Work instruction → Repeat the entries exactly, and do not carry the pictures over.

Data in this exercise →

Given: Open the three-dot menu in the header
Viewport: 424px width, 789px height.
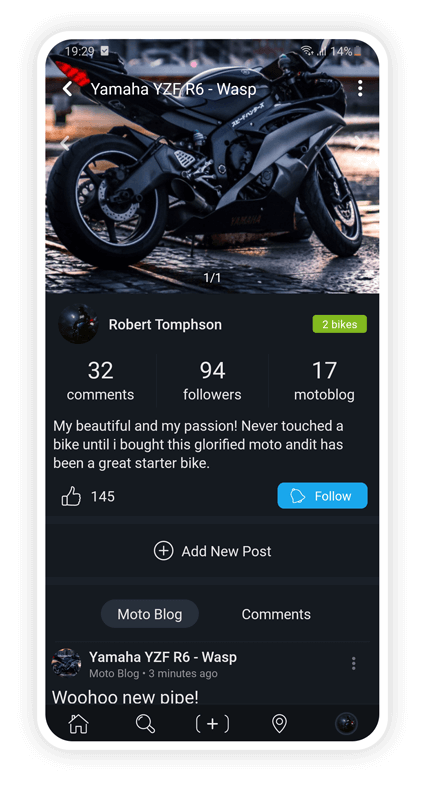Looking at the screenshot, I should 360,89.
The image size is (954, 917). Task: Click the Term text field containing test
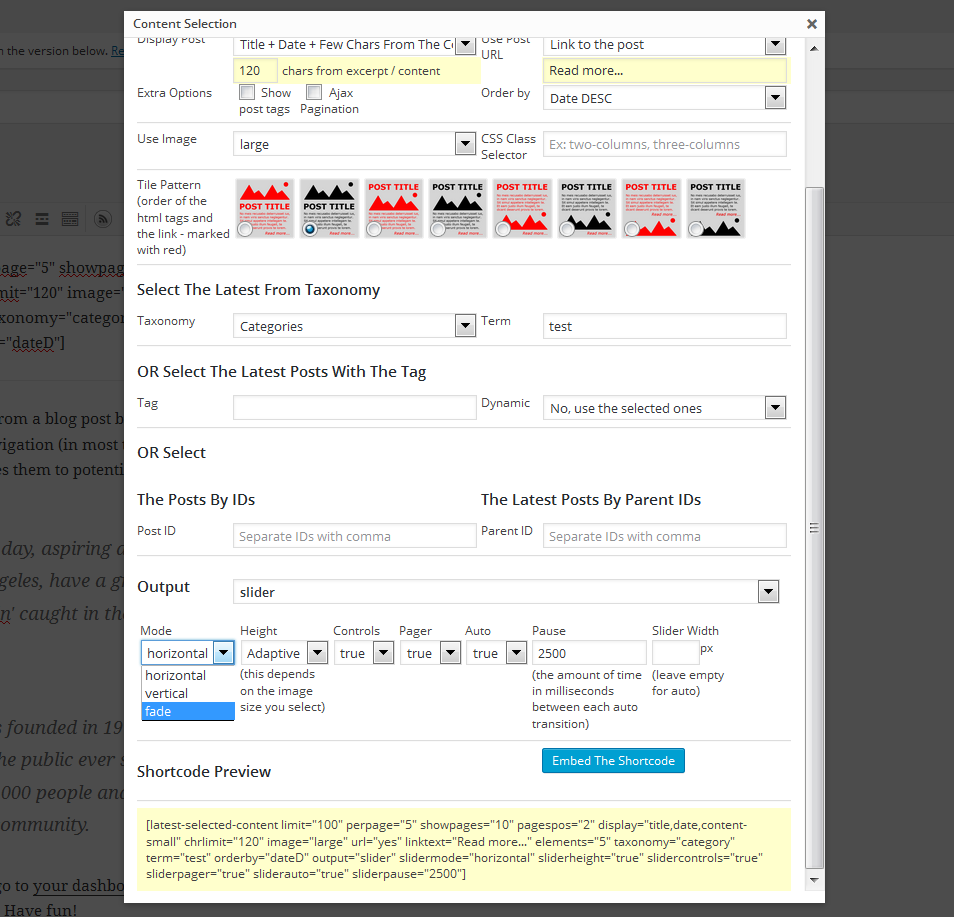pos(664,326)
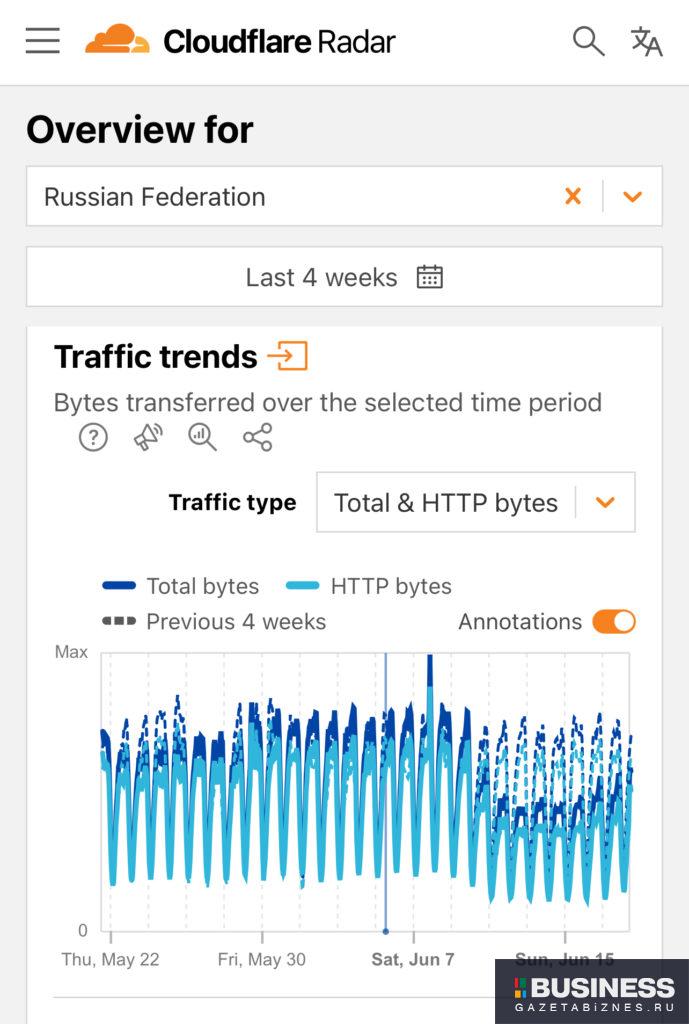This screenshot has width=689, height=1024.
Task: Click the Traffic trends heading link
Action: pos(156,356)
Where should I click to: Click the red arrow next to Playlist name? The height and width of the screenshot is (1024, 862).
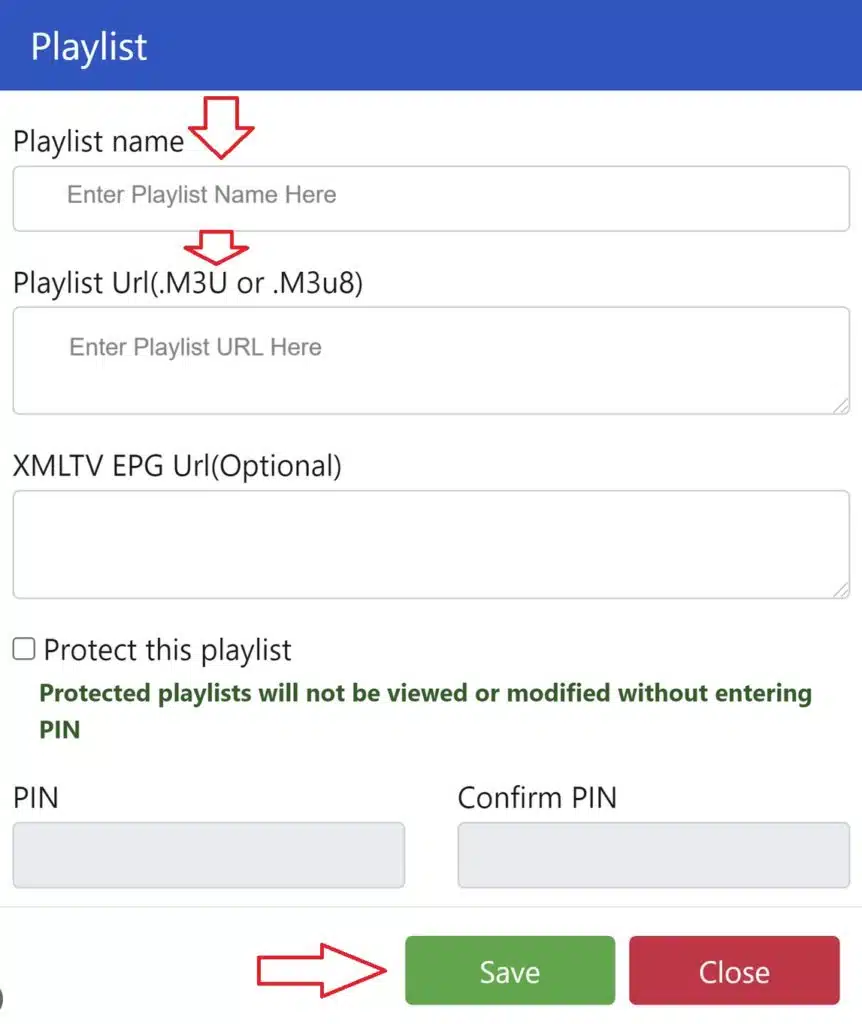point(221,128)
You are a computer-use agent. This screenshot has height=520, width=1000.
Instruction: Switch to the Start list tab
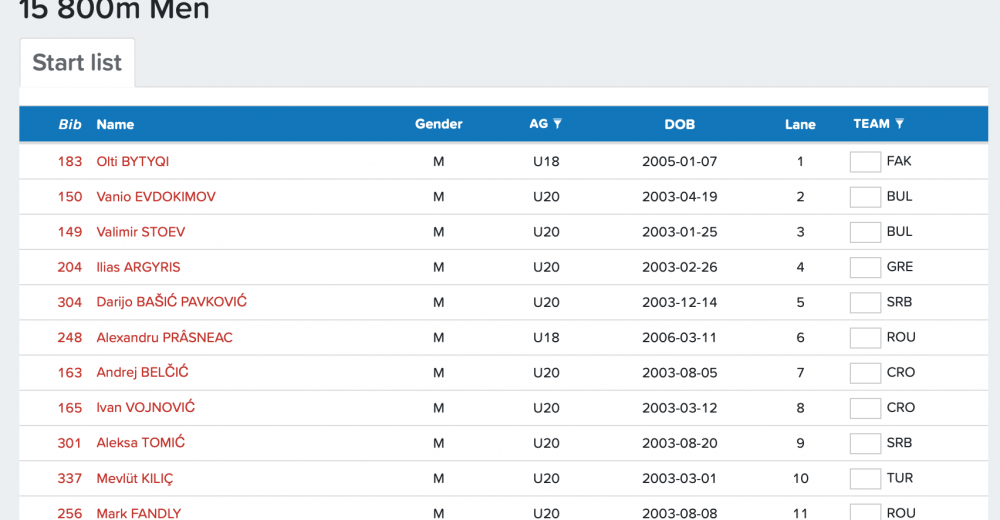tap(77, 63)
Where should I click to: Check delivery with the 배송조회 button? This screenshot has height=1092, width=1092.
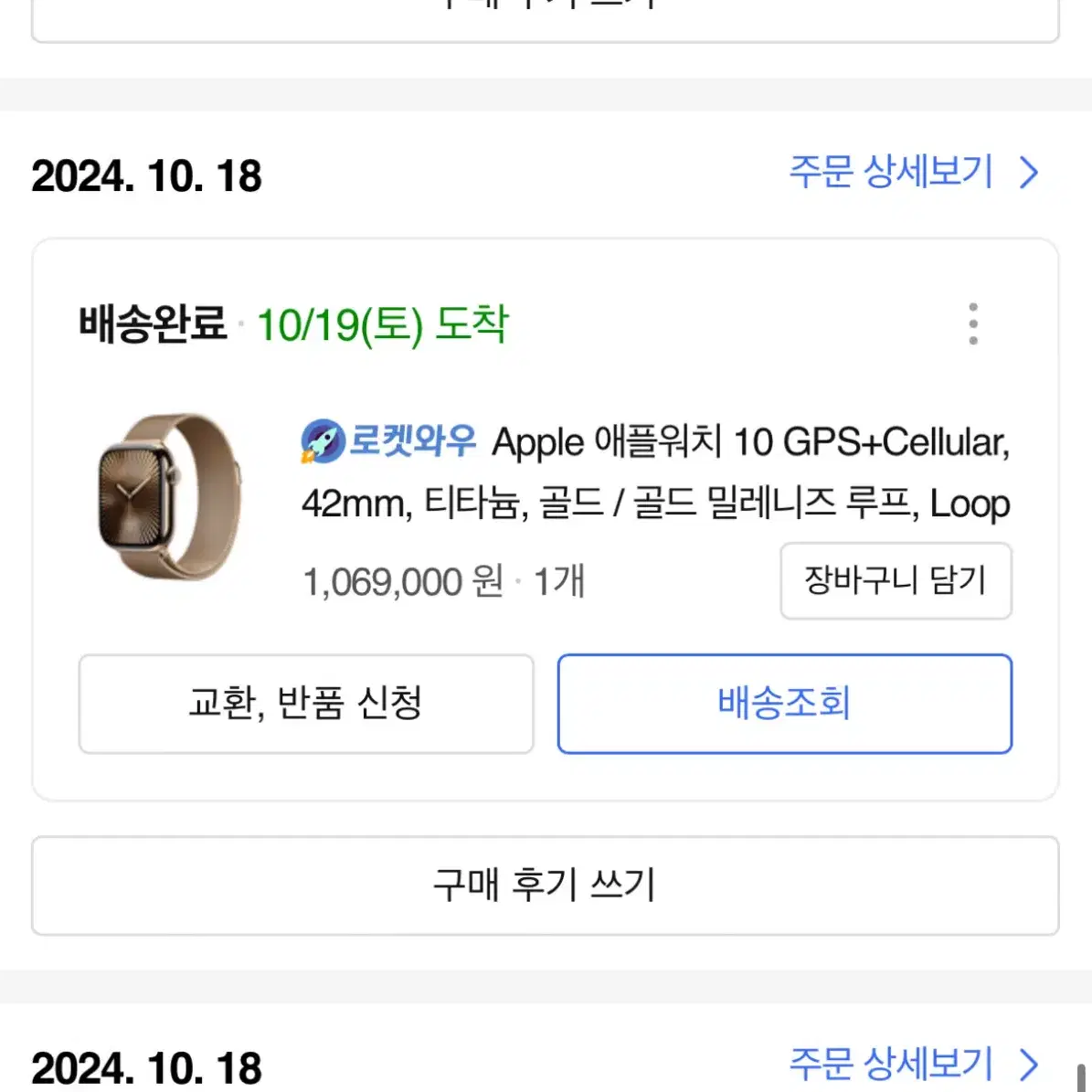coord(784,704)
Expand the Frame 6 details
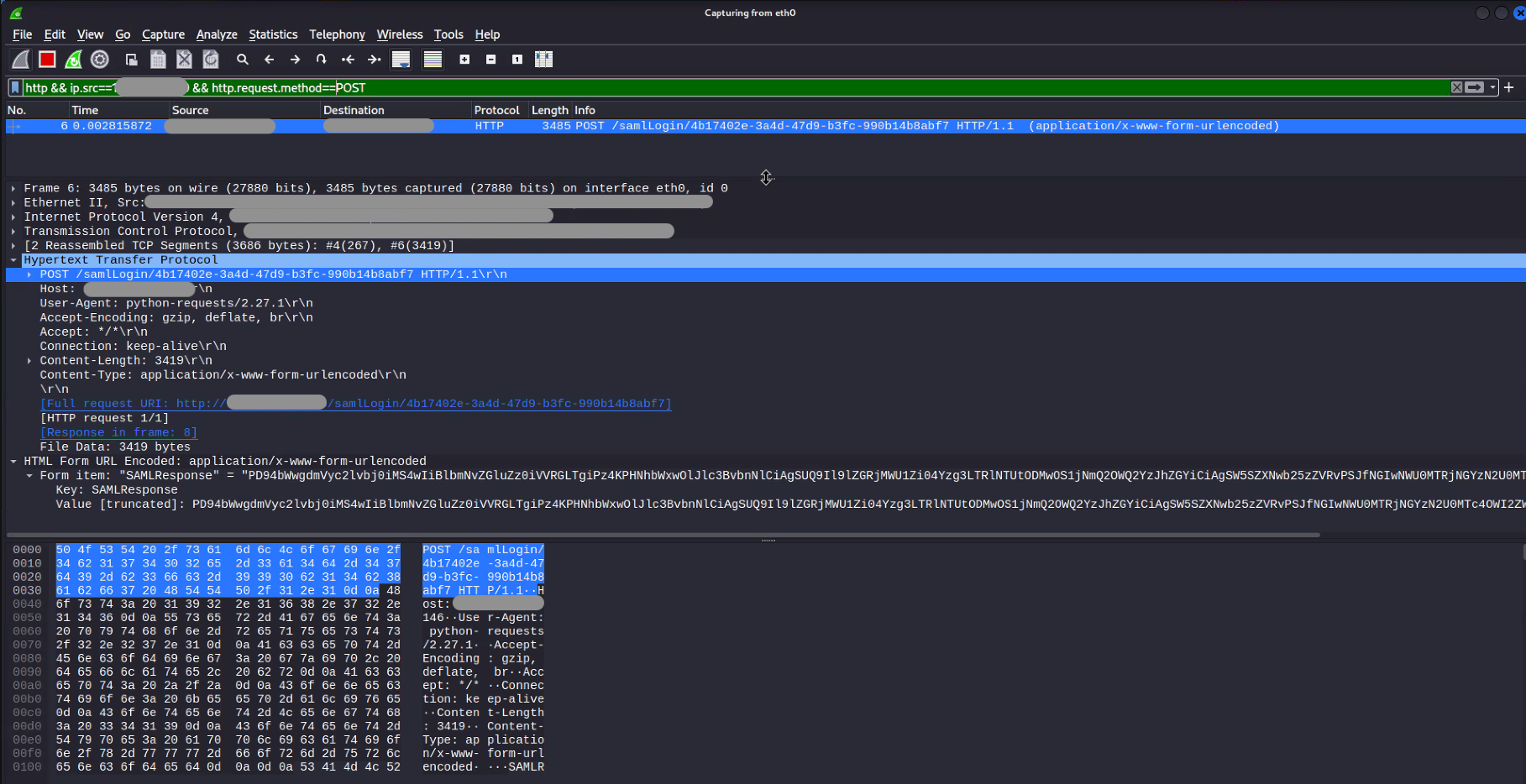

Answer box →
Given: Open the three-dot menu in the header
Viewport: 424px width, 789px height.
Looking at the screenshot, I should 360,89.
The image size is (954, 917). Task: Click the Term text field containing test
pos(664,326)
This screenshot has width=689, height=1024.
Task: Click the Traffic trends heading link
Action: pos(156,356)
Where should I click to: Click the red arrow next to Playlist name? The height and width of the screenshot is (1024, 862).
point(221,128)
You are a computer-use agent. This screenshot has height=520, width=1000.
Instruction: Switch to the Start list tab
tap(77, 63)
Where should I click to: Check delivery with the 배송조회 button? This screenshot has height=1092, width=1092.
coord(784,704)
Expand the Frame 6 details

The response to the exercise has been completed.